● EXERCICE PROPOSÉ A
Transcrivez, s'il vous plaît, sous forme de liste JSON de chaînes (une chaîne par ligne, sans les lignes vides) les lignes des entrées situées entre celle qui contient « This screenshot has height=454, width=703. » et celle qui contient « tap(672, 79) », toutes deux incluses.

● EXTRAIT DE TEXTE
┌──

Sur le segment de marché où les parties étaient les plus présentes, le segment A des mini-citadines (Fiat 500, Twingo, 108, Aygo, C1…), la Commission a procédé à une analyse contrefactuelle reposant sur un scénario dans lequel l'opération de concentration envisagée n’aurait pas lieu. Or, dans un tel scénario, la part de marché de PSA deviendrait d'ici 2022 de [0-5]% ou proche de [0-5] %, de sorte que, d'ici 2022, tout chevauchement entre les parties sur les marchés des mini-voitures dans l'EEE disparaitra (pt. 1135). Dès lors, la Commission a pu en conclure que l'opération envisagée n'entraverait pas de manière significative l'exercice d'une concurrence effective sur le segment A des mini-citadines (pt. 1141). Elle a ensuite examiné les forces en présence sur le segment B des citadines (Fiesta, Mini, 208, Clio, Zoé, Yaris, Polo…) et même sur un marché hypothétique réunissant à la fois les mini-citadines et les citadines (segments A et B). Toutefois, la Commission a du se rendre à l’évidence que les parties ne sont pas des concurrents proches dans la mesure où Fiat Chrysler est particulièrement présente sur le segment A des mini-citadines tandis que PSA est, elle, plus forte sur le segment B des citadines, et qu’elles ne considèrent pas les modèles de l'autre partie dans ces deux segments comme des contraintes concurrentielles importantes pour ces propres modèles.

└──

● EXERCICE PROPOSÉ B
D'après l'extrait de texte, sur quel segment Fiat Chrysler est-elle particulièrement présente ?

● DONNÉES DE L'EXERCICE
┌──

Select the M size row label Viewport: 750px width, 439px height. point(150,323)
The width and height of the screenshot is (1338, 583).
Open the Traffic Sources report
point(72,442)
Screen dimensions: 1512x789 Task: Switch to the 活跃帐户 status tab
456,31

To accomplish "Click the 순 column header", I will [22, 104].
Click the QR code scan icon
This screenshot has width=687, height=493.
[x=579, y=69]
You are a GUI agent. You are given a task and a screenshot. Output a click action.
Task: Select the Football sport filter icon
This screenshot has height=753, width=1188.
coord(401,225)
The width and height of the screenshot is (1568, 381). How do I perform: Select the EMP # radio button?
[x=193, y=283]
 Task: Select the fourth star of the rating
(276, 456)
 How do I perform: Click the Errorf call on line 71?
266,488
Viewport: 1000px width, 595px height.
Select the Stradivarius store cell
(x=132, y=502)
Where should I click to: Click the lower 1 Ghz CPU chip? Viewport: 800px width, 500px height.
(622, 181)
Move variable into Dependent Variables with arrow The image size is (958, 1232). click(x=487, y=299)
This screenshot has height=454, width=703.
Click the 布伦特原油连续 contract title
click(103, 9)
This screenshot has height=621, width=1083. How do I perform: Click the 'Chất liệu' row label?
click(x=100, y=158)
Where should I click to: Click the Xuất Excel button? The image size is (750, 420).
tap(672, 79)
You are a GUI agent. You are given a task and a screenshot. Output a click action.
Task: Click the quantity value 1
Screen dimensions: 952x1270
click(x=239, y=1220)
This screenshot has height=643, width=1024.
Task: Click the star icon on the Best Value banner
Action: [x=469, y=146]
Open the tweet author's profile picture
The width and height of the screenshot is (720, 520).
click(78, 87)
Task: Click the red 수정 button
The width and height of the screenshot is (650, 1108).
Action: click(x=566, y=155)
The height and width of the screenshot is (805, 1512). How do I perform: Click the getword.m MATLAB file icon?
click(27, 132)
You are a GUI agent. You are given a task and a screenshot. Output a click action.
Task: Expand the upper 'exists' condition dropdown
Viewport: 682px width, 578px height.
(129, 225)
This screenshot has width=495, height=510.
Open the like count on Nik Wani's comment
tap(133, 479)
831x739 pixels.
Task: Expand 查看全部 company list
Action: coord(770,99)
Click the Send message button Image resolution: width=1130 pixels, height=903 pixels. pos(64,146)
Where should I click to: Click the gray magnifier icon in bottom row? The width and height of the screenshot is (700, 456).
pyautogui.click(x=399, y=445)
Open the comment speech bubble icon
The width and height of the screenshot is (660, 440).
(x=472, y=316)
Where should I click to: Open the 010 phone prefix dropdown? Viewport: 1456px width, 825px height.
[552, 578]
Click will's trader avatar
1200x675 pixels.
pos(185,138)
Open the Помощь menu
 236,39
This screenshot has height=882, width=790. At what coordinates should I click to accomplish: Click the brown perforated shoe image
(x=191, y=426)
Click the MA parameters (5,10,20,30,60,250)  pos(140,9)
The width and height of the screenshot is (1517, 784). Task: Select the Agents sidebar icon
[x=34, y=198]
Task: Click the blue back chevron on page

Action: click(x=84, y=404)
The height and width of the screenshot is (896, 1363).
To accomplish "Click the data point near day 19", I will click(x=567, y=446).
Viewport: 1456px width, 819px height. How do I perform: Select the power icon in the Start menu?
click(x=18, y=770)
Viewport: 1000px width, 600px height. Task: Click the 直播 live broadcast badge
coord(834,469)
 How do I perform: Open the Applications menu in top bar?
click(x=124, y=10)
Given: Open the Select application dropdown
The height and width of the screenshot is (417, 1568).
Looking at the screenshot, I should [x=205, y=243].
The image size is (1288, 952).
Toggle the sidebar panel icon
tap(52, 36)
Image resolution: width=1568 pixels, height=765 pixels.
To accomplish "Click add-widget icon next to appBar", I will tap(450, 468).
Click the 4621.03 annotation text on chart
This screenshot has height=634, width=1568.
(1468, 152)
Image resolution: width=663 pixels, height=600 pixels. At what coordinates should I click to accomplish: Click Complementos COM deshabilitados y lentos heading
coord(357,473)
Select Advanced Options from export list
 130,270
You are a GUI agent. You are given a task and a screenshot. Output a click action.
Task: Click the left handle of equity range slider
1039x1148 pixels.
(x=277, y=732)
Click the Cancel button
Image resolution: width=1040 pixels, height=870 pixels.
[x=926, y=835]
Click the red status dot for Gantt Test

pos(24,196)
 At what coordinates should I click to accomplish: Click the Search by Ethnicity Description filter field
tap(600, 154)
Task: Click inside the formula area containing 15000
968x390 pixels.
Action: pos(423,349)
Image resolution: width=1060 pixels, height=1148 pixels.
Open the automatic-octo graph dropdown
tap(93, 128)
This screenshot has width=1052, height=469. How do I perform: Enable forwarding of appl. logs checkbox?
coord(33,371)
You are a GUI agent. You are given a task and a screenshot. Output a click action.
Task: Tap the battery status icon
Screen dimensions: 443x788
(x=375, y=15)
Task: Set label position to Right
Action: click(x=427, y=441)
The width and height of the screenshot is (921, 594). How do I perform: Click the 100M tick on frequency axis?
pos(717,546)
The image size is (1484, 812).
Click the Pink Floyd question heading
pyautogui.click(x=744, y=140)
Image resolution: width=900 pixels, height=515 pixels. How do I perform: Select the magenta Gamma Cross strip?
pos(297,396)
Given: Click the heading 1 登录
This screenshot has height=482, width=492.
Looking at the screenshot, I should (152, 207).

└──

● RÉSULTAT A
[
  "This screenshot has height=454, width=703.",
  "Click the 布伦特原油连续 contract title",
  "click(103, 9)",
  "This screenshot has height=621, width=1083. How do I perform: Click the 'Chất liệu' row label?",
  "click(x=100, y=158)",
  "Where should I click to: Click the Xuất Excel button? The image size is (750, 420).",
  "tap(672, 79)"
]

● RÉSULTAT B
Sur le segment A des mini-citadines.